**Work to complete:**
Check each line of the listing below for the string "thumbnail", then copy every line that has it.

**Data extract:**
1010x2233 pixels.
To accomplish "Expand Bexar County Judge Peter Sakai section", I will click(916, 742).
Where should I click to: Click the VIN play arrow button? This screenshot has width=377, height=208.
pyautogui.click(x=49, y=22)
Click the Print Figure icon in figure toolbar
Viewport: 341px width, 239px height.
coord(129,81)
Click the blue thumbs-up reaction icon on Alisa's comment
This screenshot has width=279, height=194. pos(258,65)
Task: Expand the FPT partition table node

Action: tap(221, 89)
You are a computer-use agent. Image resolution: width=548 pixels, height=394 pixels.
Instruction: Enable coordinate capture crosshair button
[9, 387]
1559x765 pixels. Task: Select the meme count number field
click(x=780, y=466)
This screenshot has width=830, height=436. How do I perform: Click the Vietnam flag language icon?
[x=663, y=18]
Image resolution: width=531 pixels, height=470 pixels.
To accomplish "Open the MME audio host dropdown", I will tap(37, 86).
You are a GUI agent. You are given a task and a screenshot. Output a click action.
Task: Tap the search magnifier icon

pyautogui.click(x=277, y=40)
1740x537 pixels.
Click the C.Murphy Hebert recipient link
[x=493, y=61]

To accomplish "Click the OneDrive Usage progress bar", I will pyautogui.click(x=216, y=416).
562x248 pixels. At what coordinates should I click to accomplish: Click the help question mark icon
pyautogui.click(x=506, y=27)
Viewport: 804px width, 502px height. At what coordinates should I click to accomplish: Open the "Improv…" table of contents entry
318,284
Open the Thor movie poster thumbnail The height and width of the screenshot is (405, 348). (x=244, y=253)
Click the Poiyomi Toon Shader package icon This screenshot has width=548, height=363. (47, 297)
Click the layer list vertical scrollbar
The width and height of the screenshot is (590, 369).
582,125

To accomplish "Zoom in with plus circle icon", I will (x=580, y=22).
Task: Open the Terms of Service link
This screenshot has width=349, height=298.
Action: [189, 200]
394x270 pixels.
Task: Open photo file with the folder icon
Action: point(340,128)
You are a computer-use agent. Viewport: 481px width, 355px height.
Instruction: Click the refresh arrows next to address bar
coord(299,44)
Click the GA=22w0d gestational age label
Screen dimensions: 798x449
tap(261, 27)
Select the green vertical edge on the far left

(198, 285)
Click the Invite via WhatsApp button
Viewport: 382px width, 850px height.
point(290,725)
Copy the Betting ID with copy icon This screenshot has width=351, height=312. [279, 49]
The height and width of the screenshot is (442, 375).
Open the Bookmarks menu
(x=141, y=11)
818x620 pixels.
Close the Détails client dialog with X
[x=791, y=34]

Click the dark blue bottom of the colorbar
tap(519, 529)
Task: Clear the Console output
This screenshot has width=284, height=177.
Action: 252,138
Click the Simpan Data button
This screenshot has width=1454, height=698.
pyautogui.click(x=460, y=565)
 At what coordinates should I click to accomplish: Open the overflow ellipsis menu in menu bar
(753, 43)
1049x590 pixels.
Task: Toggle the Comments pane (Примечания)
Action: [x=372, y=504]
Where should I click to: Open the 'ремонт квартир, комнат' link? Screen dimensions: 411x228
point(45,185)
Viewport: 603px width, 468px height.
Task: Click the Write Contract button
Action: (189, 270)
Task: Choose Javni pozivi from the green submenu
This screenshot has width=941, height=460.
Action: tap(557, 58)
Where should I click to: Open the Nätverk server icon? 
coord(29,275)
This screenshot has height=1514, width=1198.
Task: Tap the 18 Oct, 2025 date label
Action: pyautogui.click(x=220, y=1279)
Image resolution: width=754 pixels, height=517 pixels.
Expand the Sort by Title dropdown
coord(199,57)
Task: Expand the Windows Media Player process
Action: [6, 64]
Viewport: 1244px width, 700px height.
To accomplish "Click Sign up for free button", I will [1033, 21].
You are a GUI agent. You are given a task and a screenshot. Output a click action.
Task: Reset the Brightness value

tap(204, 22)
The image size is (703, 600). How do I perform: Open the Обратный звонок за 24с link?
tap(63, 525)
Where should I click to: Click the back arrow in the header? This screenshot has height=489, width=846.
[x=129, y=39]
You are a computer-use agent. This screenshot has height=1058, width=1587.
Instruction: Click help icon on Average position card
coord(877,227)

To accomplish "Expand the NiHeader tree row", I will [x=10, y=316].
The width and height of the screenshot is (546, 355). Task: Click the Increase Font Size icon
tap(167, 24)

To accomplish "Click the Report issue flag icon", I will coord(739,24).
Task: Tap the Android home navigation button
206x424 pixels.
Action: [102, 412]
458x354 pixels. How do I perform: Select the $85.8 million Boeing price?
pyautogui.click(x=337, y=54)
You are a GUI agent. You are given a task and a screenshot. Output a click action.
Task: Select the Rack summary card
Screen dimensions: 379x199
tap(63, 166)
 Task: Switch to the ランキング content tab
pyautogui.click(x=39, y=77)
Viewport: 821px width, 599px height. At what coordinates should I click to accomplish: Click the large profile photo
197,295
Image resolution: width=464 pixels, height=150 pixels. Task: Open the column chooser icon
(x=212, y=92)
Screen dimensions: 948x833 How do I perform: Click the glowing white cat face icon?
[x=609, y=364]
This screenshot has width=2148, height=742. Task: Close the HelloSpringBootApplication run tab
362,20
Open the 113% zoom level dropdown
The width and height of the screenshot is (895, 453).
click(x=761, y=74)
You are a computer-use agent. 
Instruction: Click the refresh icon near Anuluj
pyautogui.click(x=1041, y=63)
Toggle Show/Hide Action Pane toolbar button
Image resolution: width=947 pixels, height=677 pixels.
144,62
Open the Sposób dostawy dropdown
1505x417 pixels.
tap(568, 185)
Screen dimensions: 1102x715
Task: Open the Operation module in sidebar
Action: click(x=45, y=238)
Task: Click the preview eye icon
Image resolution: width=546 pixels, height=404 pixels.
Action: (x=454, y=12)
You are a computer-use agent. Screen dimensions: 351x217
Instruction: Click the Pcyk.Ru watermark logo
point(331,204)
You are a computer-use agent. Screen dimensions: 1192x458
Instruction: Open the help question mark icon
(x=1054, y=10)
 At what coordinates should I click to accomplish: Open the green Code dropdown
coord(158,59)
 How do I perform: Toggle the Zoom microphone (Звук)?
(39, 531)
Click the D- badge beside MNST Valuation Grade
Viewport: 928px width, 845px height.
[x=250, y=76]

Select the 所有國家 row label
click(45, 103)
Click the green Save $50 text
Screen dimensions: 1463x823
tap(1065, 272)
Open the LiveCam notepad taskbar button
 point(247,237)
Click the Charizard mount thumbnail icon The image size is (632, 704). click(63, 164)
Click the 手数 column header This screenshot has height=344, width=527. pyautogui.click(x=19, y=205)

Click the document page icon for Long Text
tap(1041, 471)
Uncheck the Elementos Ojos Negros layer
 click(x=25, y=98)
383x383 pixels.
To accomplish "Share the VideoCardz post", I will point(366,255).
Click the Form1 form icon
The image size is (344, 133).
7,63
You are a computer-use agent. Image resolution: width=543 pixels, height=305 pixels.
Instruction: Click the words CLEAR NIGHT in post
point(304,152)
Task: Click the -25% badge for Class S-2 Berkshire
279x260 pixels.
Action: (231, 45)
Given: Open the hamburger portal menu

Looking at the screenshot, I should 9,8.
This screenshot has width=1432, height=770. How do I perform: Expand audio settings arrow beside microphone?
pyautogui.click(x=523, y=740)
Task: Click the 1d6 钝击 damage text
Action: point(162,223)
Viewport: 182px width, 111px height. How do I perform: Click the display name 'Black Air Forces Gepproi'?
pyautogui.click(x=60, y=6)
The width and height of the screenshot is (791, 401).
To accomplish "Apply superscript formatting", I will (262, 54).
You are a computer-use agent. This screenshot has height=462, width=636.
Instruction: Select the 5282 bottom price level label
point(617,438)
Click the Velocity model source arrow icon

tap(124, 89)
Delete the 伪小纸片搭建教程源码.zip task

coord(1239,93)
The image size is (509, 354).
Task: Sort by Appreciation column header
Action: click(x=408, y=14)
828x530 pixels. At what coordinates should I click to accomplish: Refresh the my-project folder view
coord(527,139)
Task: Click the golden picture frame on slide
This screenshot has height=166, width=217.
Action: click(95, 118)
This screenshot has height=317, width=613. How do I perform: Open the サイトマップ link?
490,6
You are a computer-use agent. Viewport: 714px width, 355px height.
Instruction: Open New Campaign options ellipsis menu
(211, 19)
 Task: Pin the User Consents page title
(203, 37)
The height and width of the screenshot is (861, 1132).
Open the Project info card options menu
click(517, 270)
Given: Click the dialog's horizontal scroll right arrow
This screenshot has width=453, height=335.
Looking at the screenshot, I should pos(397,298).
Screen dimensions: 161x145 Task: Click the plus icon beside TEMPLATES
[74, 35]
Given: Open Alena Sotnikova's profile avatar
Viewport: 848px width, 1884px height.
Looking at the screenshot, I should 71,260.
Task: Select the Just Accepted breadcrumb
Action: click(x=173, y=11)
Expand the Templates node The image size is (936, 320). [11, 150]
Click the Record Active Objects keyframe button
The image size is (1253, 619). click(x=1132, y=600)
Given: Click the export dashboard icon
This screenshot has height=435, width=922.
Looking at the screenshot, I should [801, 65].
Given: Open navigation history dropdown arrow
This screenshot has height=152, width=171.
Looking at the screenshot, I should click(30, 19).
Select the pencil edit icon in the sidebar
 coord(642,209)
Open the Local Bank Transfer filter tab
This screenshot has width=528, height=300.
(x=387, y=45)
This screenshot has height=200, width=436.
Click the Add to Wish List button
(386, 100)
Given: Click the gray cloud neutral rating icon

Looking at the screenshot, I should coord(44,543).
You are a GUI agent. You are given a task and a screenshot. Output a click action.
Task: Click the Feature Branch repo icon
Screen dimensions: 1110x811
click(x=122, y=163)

**Reply:**
Open the Thor movie poster thumbnail The height and width of the screenshot is (405, 348). (x=244, y=253)
Click the Charizard mount thumbnail icon The image size is (632, 704). click(63, 164)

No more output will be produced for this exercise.